Захар тем временем шел по городу, задумавшись; Николая он уже видел летом, когда тот приезжал на каникулы, и у Захара до сих пор не исчез неловкий привкус от встречи с сыном, от незавершенности и недосказанности в отношениях, он испытывал к нему какую-то холодную враждебность и ничего не мог с собой поделать, да и сам Николай после двух-трех попыток, явно было видно, оставил надежду на сближение, и расстались они равнодушно и вежливо, как чужие. С Николаем в той или иной мере все было ясно, Захара больше занимала Аленка и, если честно говорить, сам Брюханов. Захар хорошо понимал, что не может изменить давно сложившееся положение вещей, но по-прежнему не мог представить себе Брюханова, своего старого дружка, мужем Аленки; тем не менее он все-таки пришел к нужному дому, намеренно перед этим проплутав по городу с час или даже больше; рассердившись на самого себя и на всех своих родственников, он с решительным видом прошел мимо постового милиционера.
— Гражданин? — услышал он и, остановившись, глянул назад; милиционер, беря под козырек, шагнул к нему. — Вы к кому, гражданин?

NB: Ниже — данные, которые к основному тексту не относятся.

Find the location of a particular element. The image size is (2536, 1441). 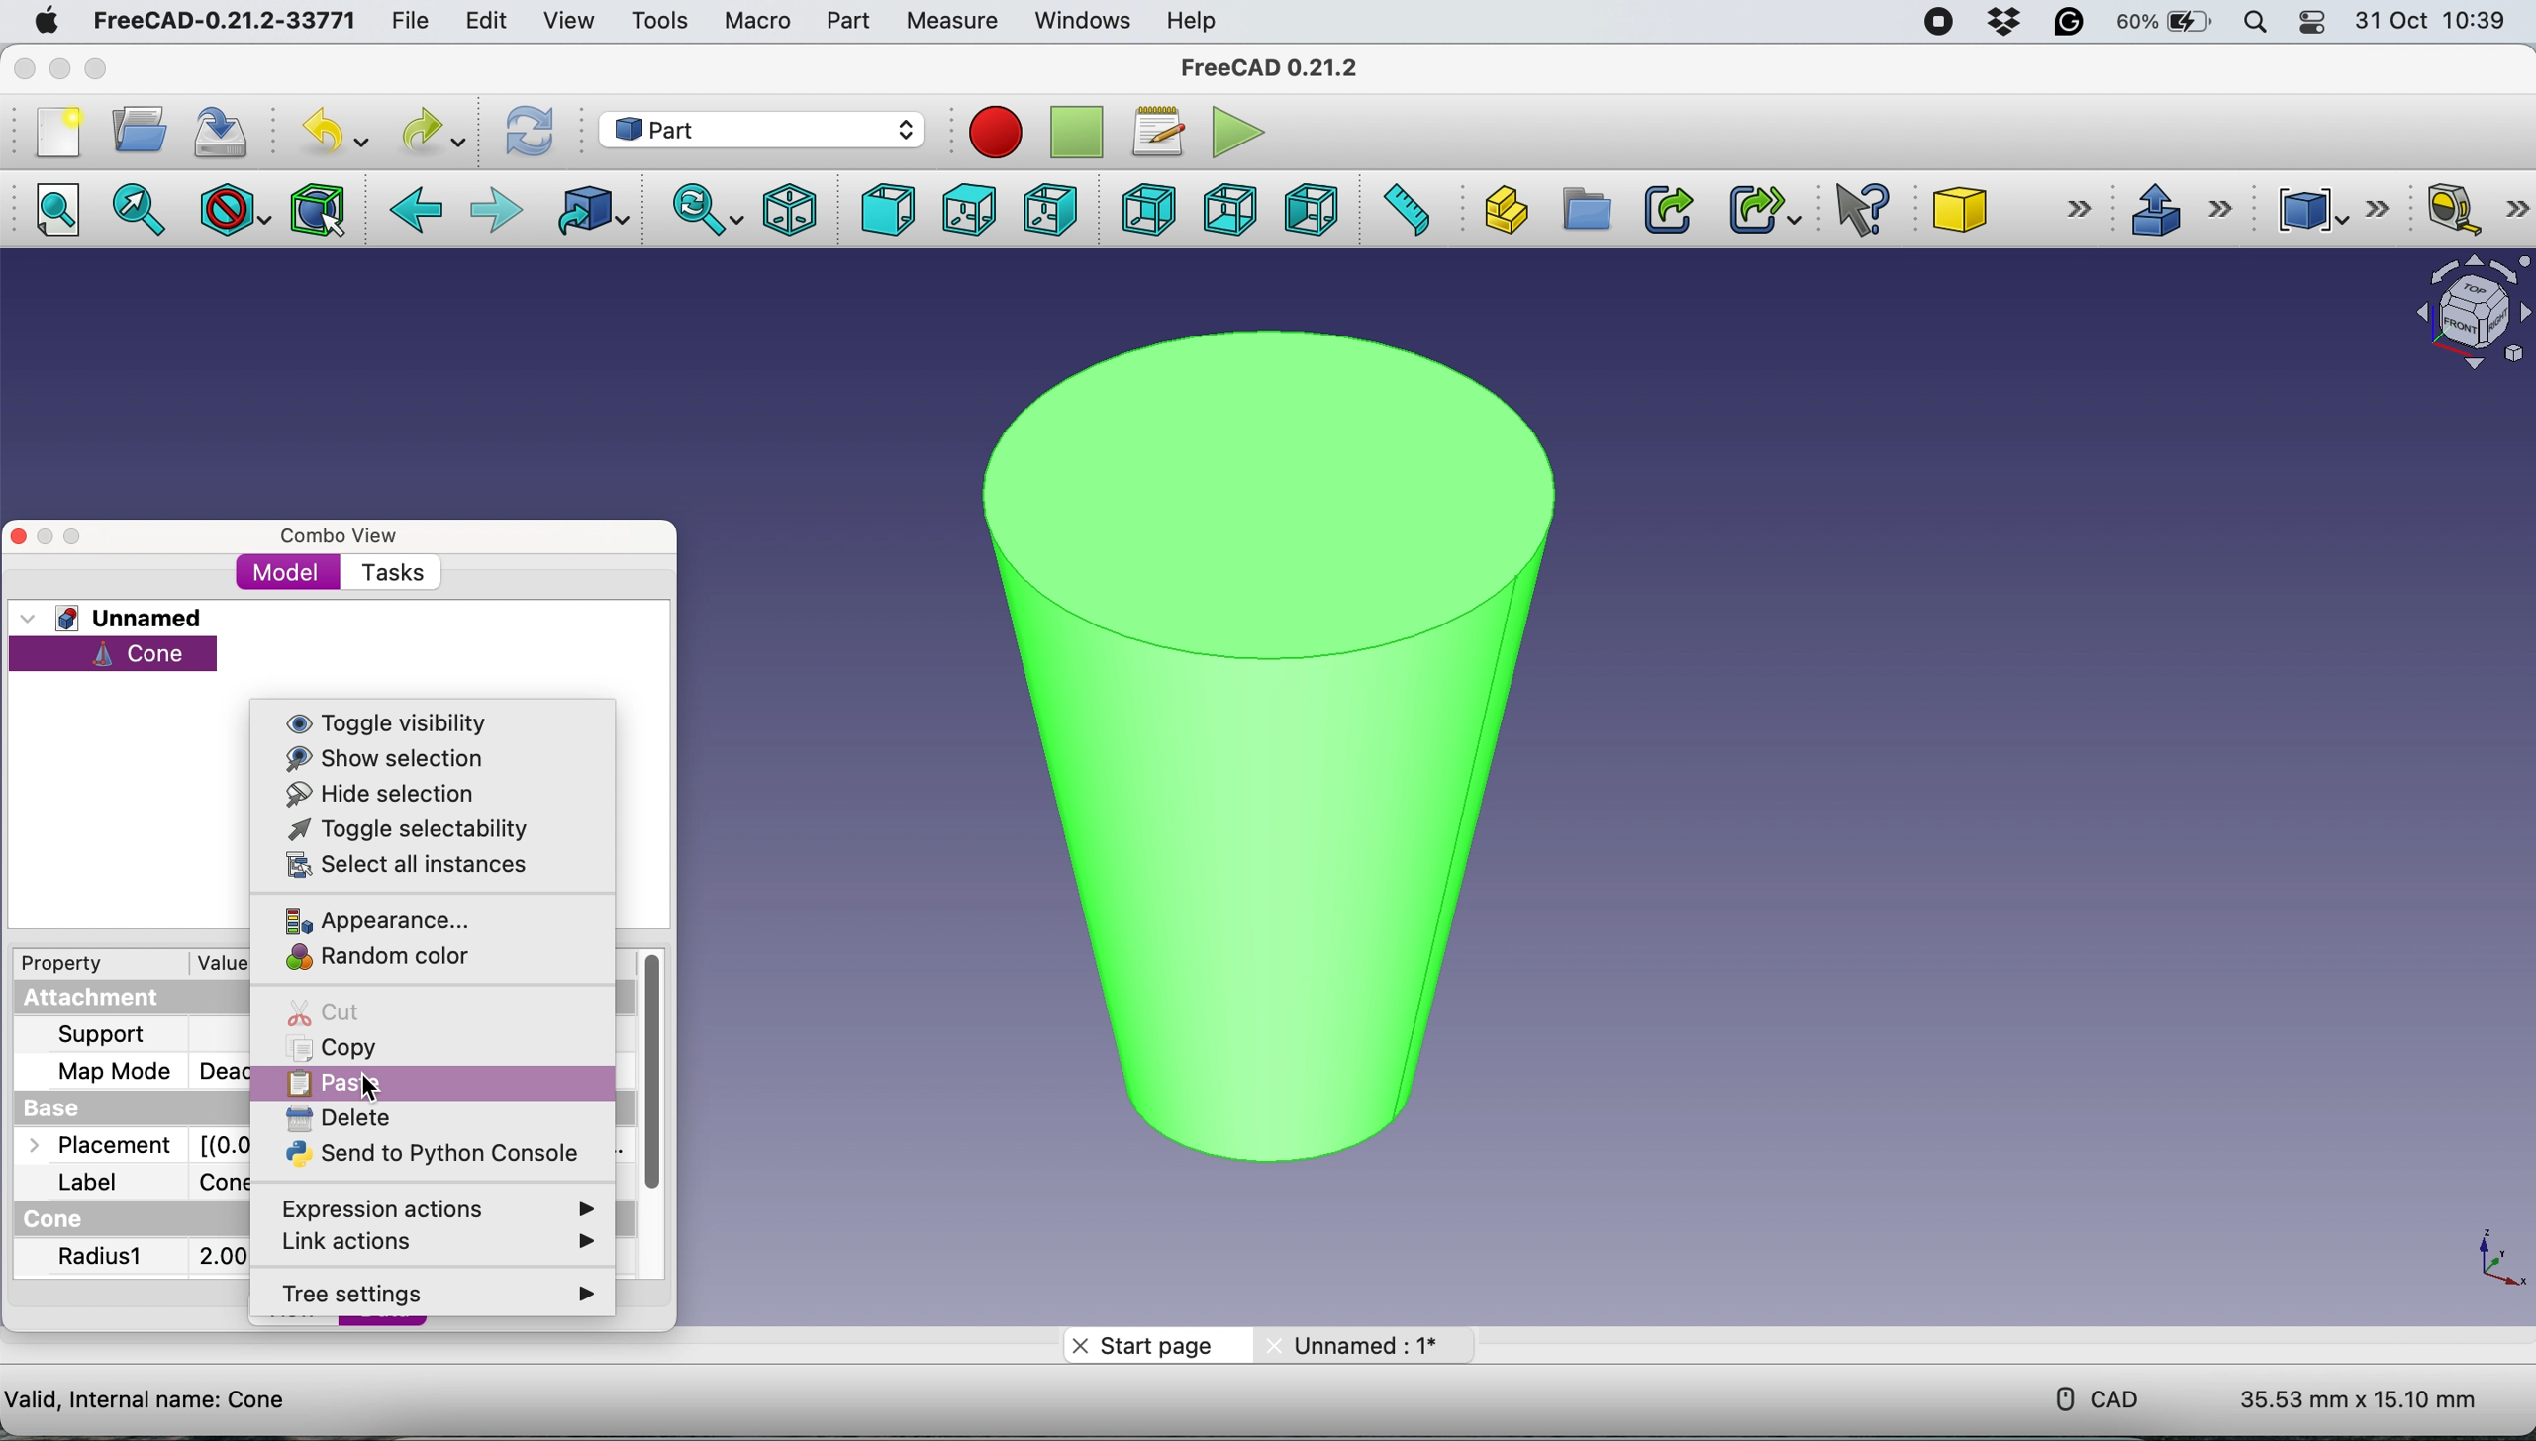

— К Брюхановым, — хмуро отозвался Захар и, заметив в глазах милиционера недоверие, неохотно пояснил: — От тещи его, из Густищ.
— Пожалуйста, проходите. Третий этаж, дверь налево.
— Спасибо, служба! — сумрачно усмехнулся Захар и, не спеша поднявшись на третий этаж, остановился перед дверью с номером «33». «Ну вот, тридцать три. Наконец-то добрался».
… Не раздумывая больше, он нажал на широкую кнопку звонка и услышал за плотной, красиво обитой затейливым узором дверью звонок. Открыла раскрасневшаяся у плиты Тимофеевна, вопросительно заморгала; была она в летнем сарафане, с голыми толстыми руками; Захар поклонился.
— Здравствуйте.
— Здравствуй, — ответила Тимофеевна выжидающе и, хотя видела Захара в первый раз, тут же уловила в нем сходство с Николаем и догадалась. — Захар Тарасович, с приездом! Милости просим, — радушно пригласила она. — Давно пора родных-то проведать…
Захар, отец ее бывшей хозяйки, благоухающий хорошим одеколоном, в новом, ненадеванном черном шевиотовом костюме, еще совсем моложавый, поджарый и стройный мужик с размашистыми угольными бровями и аккуратно и даже щеголевато подстриженными седыми висками, представлялся ей другим; он ей сразу же пришелся по душе. Захар повесил на вешалку у двери фуражку, поставил чемоданчик. Длинный, просторный коридор (в него из распахнутых дверей в комнаты врывались потоки света) был застелен дорогой ковровой дорожкой, везде под ногами валялись игрушки; откуда-то бесшумно выбежала Ксеня и, увидев чужого, остановилась и стала по-детски пристально его рассматривать.
— Ты, значит, Ксеня и есть? — Захар сделал осторожный шаг к девочке; застенчиво глядя на него исподлобья черными мохнатыми глазами, та ждала.
Опередив его, Тимофеевна присела рядом с девочкой и, показывая на Захара, пропела:
— Ну что же ты смотришь так, Ксенечка, моя ягодка, это же твой родной дедушка, дедушка Захар. Скажи ему: «Здравствуй, дедушка…».
Захар неловко достал леденцового петушка на палочке, тоже присел.
— Какая ты большая, Ксеня? На папку похожа, глаза совсем отцовские, так и врезаны, вот дела… — сказал он, протягивая петушка внучке. — Сладкий… бери, бери, не бойся…
Девочка протянула было пухлую ручонку, но тут же, как это бывает с детьми, застеснявшись, уткнулась в колени Тимофеевны; та еще больше раскраснелась, расцвела, подхватила девочку на руки, стала целовать ее в пушистые светлые волосы.